***** Source material *****

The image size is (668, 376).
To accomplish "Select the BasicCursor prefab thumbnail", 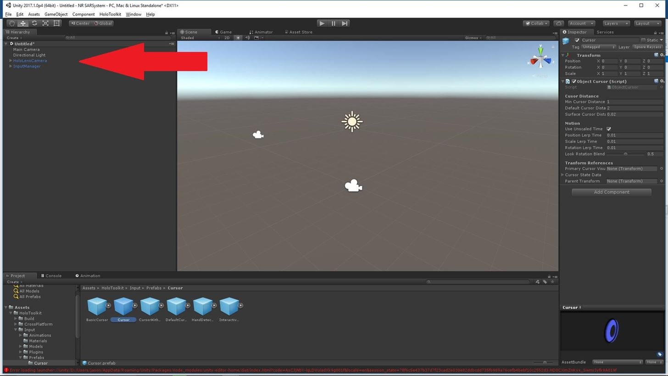I will (x=97, y=307).
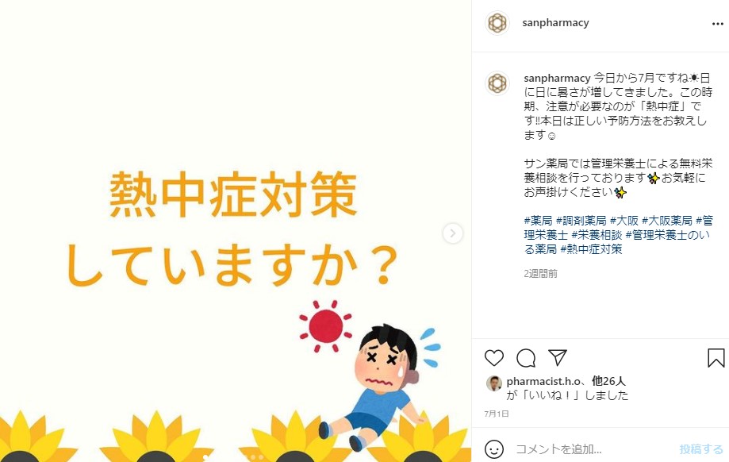729x462 pixels.
Task: Click sanpharmacy username in caption
Action: click(x=557, y=78)
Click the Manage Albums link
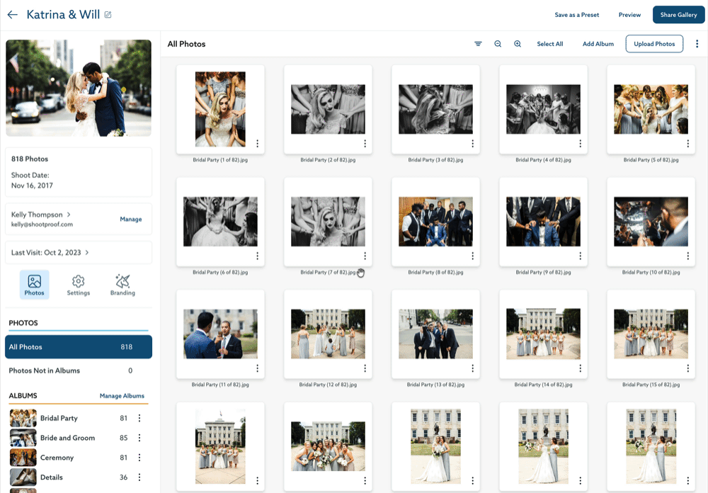The height and width of the screenshot is (493, 708). click(122, 396)
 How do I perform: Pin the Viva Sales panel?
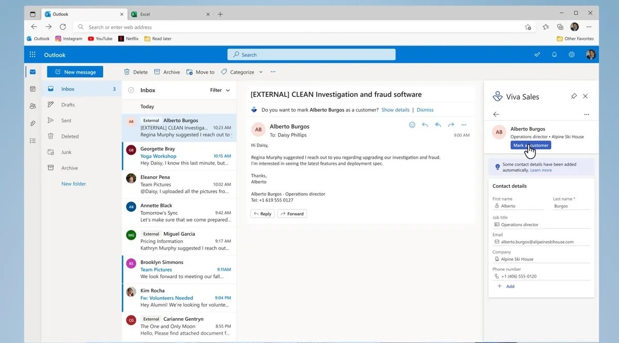click(574, 96)
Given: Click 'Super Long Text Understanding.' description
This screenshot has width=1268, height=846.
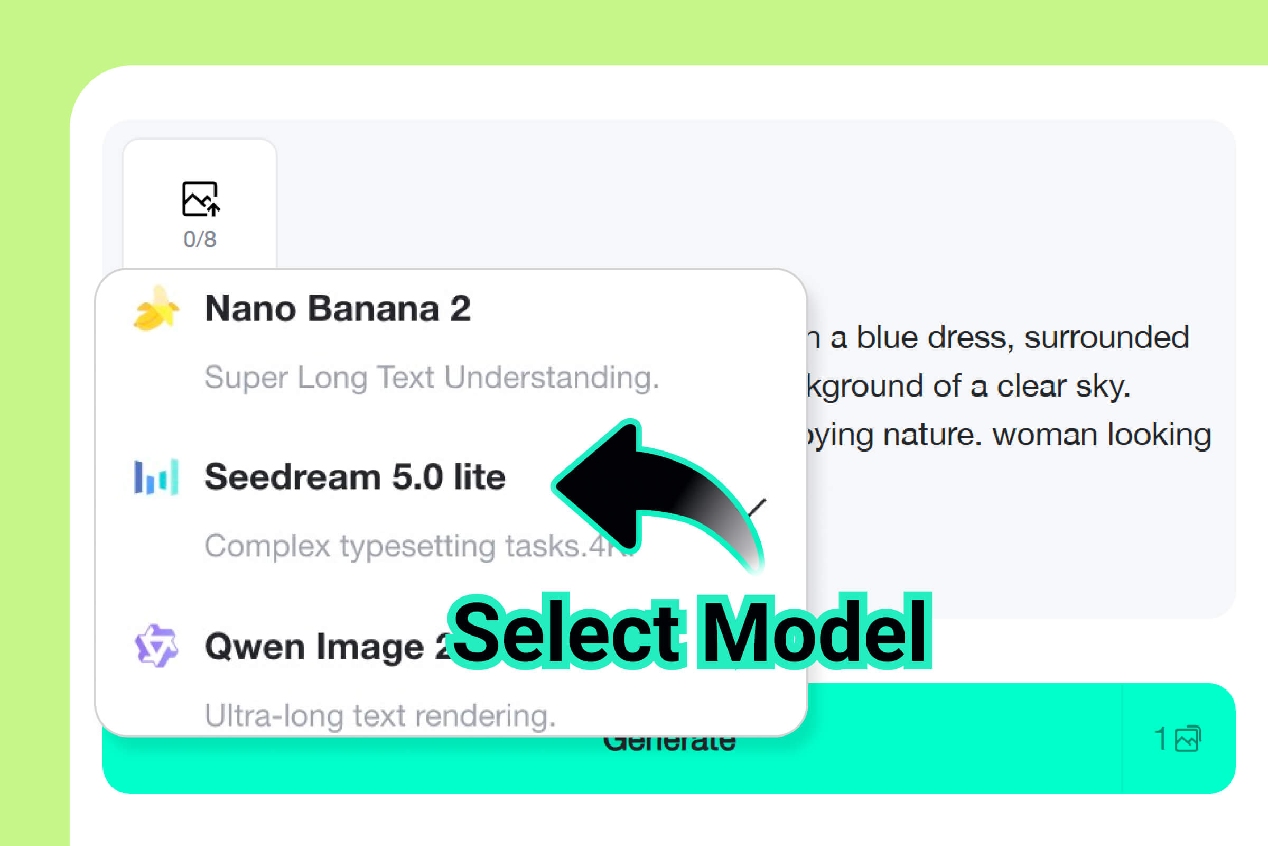Looking at the screenshot, I should click(431, 377).
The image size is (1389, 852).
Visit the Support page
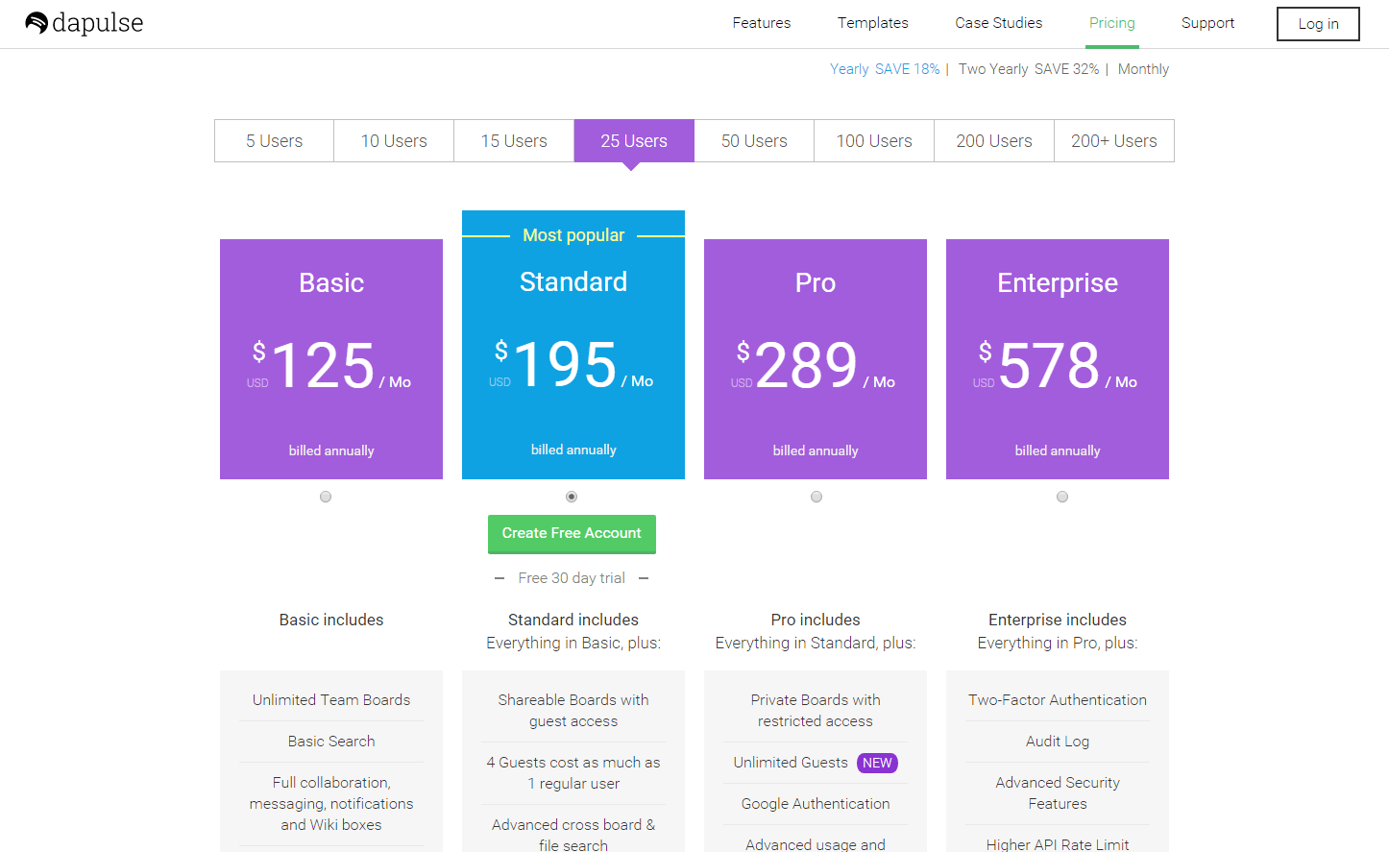pos(1207,23)
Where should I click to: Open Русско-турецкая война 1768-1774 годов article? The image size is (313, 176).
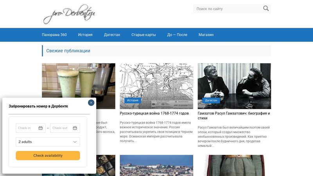(x=154, y=113)
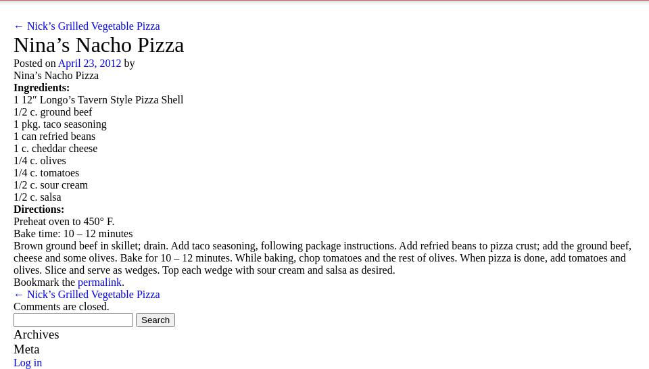Click the refried beans ingredient line
Screen dimensions: 649x369
coord(54,137)
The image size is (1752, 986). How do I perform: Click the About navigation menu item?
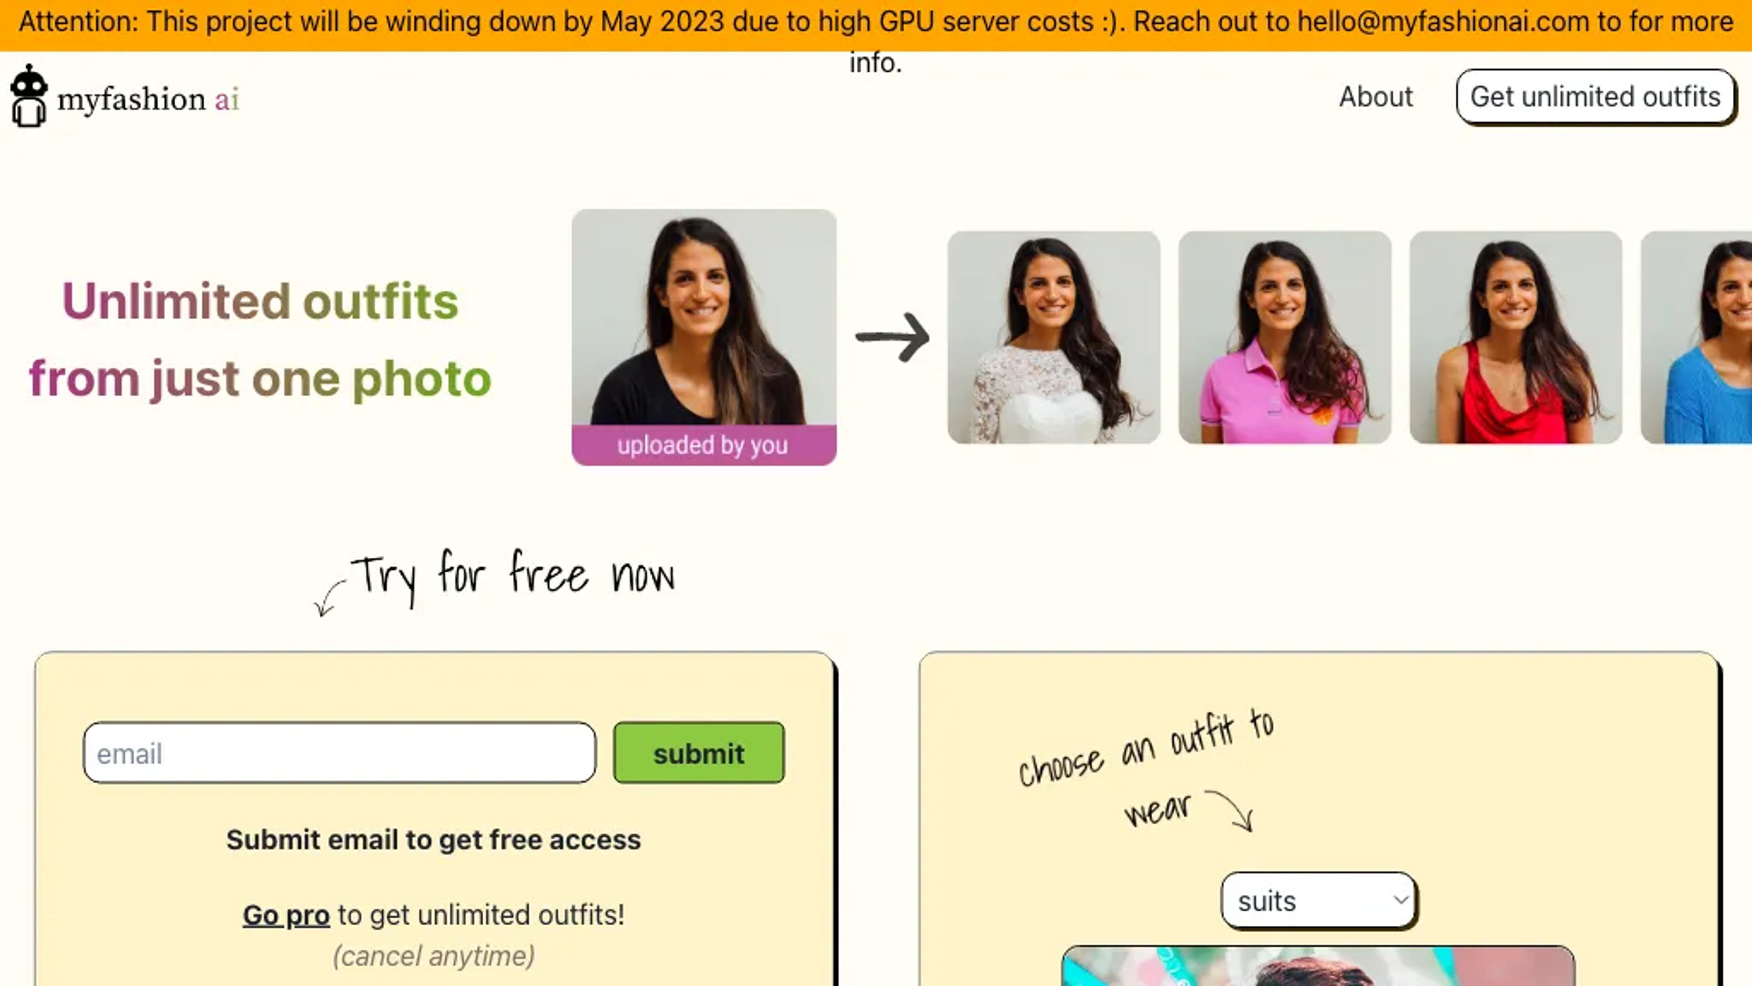pos(1376,97)
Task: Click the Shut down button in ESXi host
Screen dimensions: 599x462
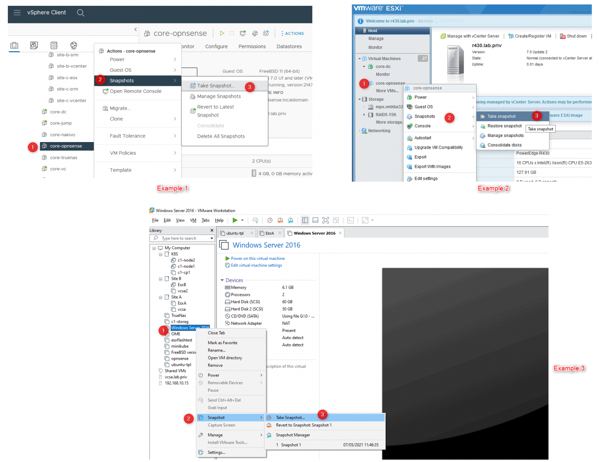Action: pyautogui.click(x=573, y=36)
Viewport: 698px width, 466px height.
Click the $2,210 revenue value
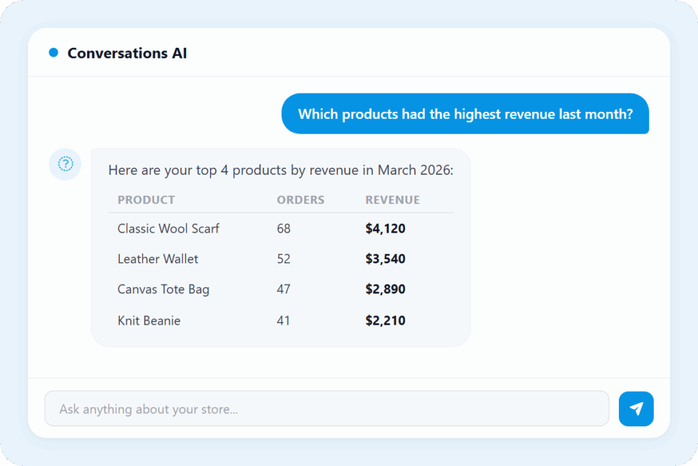[x=385, y=320]
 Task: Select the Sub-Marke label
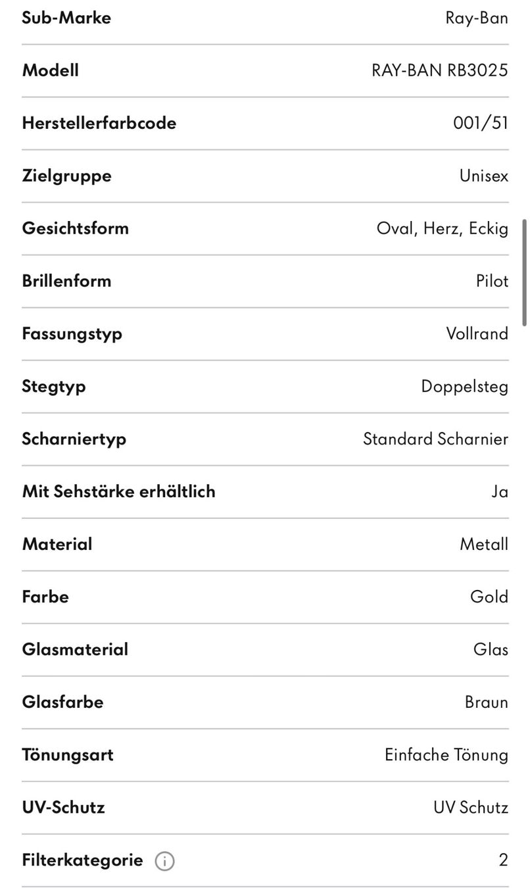tap(66, 18)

*****

What is asked -
Reproduce the stretch from the line containing "The image size is (1752, 986)." through the end of the entries, substituting "Restart" for "Shut down" and leaving everything else unchanged. Omit the pictures from your answer.

Correct answer -
The image size is (1752, 986). How do I perform: Click the About navigation menu item?
pos(1376,97)
Task: Click the Restart button in ESXi host
Screen dimensions: 599x462
Action: pyautogui.click(x=573, y=36)
Viewport: 698px width, 466px height.
Click the $2,210 revenue value
[x=385, y=320]
 Task: Select the Sub-Marke label
tap(66, 18)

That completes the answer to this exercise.